Spot gold was up 0.2 percent at $1,620.50 an ounce at 0740 EDT, while U.S. gold futures for August delivery were up $2.10 an ounce at $1,621.50.

Spot prices are up 1.6 percent this week, but trading is cautious ahead of this weekend's Greek elections.

The conservative New Democracy party, which wants to soften the bailout's austerity measures without risking an open clash with Europe, is running neck-and-neck with SYRIZA, which wants to ditch the deal with the European Union and International Monetary Fund.

The result of the vote will be very important not just to gold but across the whole financial markets next week, RBS analyst Nikos Kavalis said. If we get a disappointment, we can expect a massive sell-off across the board.

(But) if we get a good result we won't necessarily have a massive rally, simply because people aren't necessarily convinced that even if we have a pro-austerity coalition, we are in any way out of the woods.

Concerns over the euro zone debt crisis are rife. Spanish 10-year government bond yields hit 7 percent for the first time after Moody's cut the country's credit rating to just one notch above junk.

The euro briefly hit a session low on the news, but quickly recovered to rise 0.1 percent versus the dollar. German Bund futures were choppy after spending two sessions under pressure.

German bund yields have... been rising, behaving more like periphery bonds rather than a safe haven. The spread versus UK gilts - another European sovereign bond that has been considered safer than the periphery - has narrowed substantially this week, UBS said in a note.

SAFE-HAVEN STATUS

While it is too early to conclude that German bunds are losing their safe haven status, UBS said: such a scenario... would mean investors would be on the lookout for new 'secure' places to park their money. Given the much-reduced list of alternatives, gold would be one of the top options.

Europe's top shares fell as much as 1 percent after Moody's downgraded Spain, exacerbating the cautious mood among investors who are bracing themselves for the outcome of the Greek election over the weekend.

Demand for physical gold in Asia stayed sluggish while higher gold prices lured some selling, but most market participants preferred to stay on the sidelines as they waited for a clear direction on spot prices.

Top gold consumer India has entered the monsoon season, marked with a slump in gold purchases. China's jewelry market is also entering the summer lull, with no major festival in sight until early October.

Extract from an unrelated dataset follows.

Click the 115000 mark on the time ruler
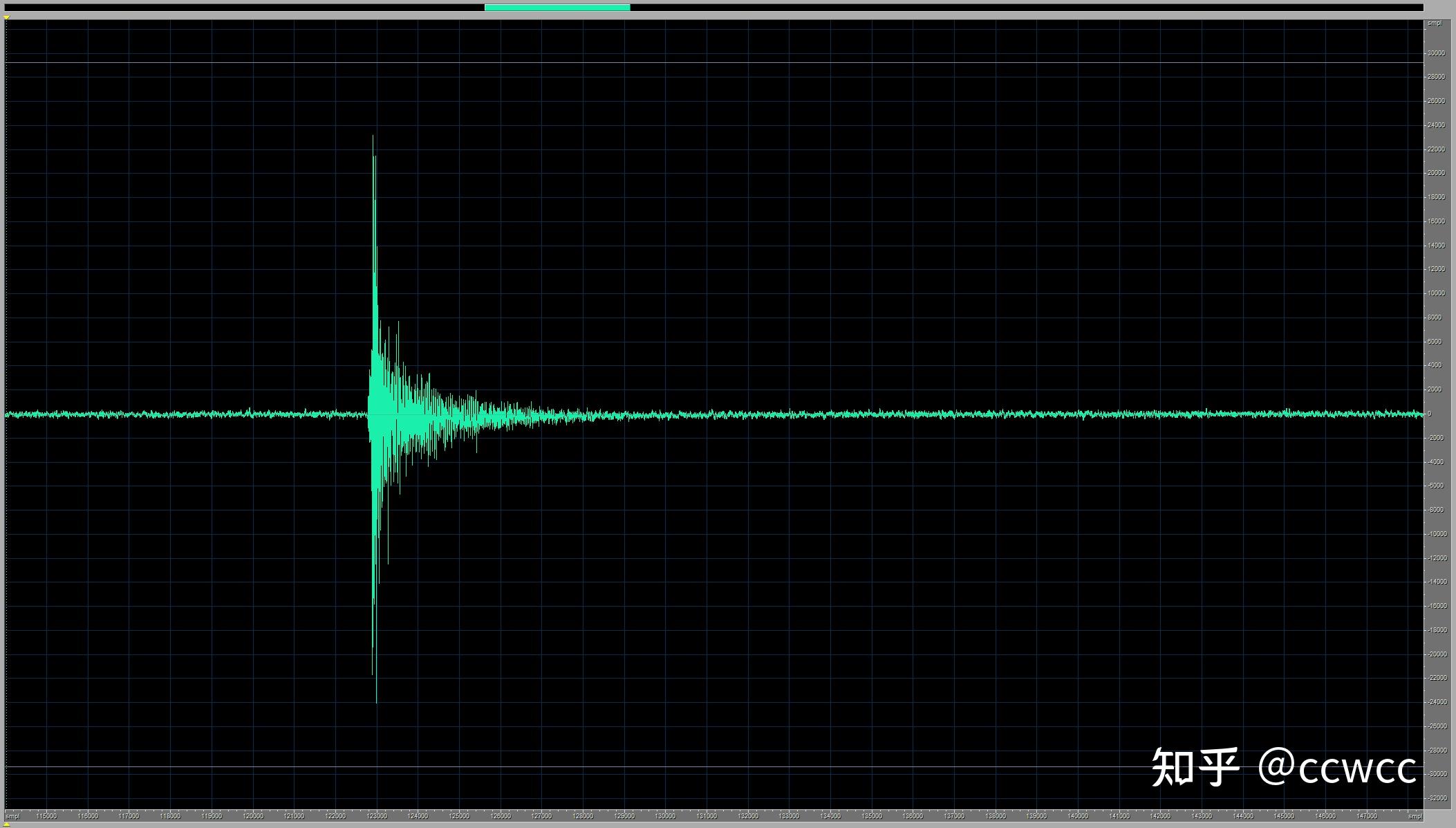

India's gold and silver imports were down 52 percent year-on-year in May, according to a senior trade ministry official, citing provisional data that showed the country's trade deficit widened over the previous month.

Among other precious metals, silver was down 0.3 percent at $28.85 an ounce, while spot platinum was up 1.3 percent at $1,477.74 an ounce and spot palladium was up 0.2 percent at $618.40 an ounce.